**Action item**
Please copy all of the entries exactly, but drop every picture.

(Dataset entries)
•••••

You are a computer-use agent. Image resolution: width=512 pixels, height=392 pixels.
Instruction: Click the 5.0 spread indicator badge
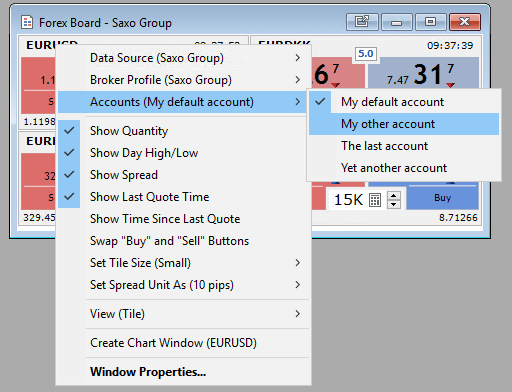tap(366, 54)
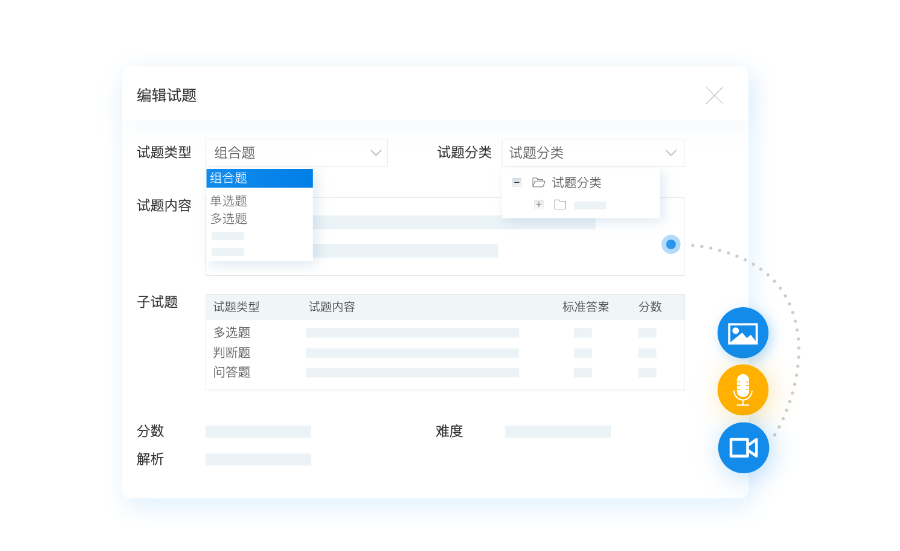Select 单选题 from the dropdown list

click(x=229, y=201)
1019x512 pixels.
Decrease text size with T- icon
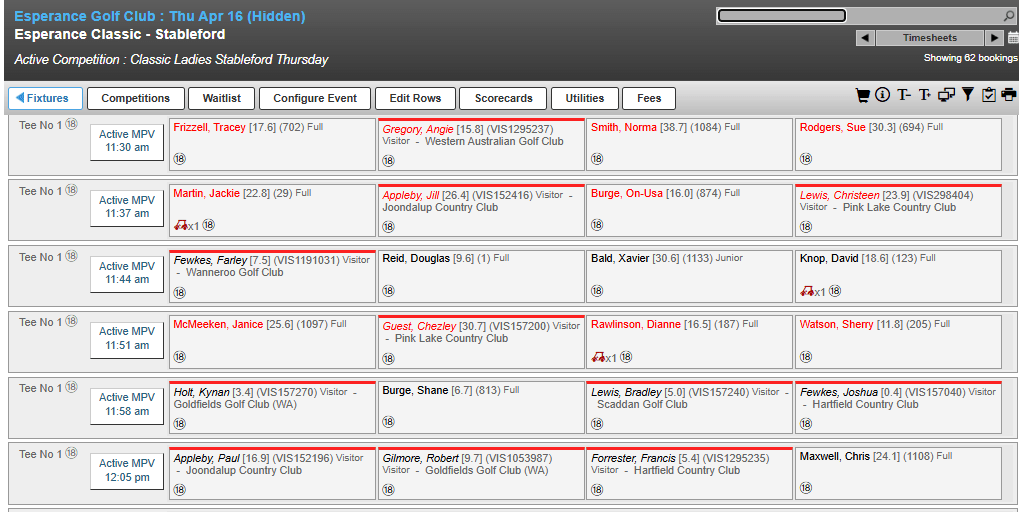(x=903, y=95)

•••••

**Expected answer**
You are a computer-use agent. Image resolution: width=512 pixels, height=392 pixels.
Instruction: Click the 5.0 spread indicator badge
tap(366, 54)
Select 单选题 from the dropdown list

click(x=229, y=201)
1019x512 pixels.
Decrease text size with T- icon
(x=903, y=95)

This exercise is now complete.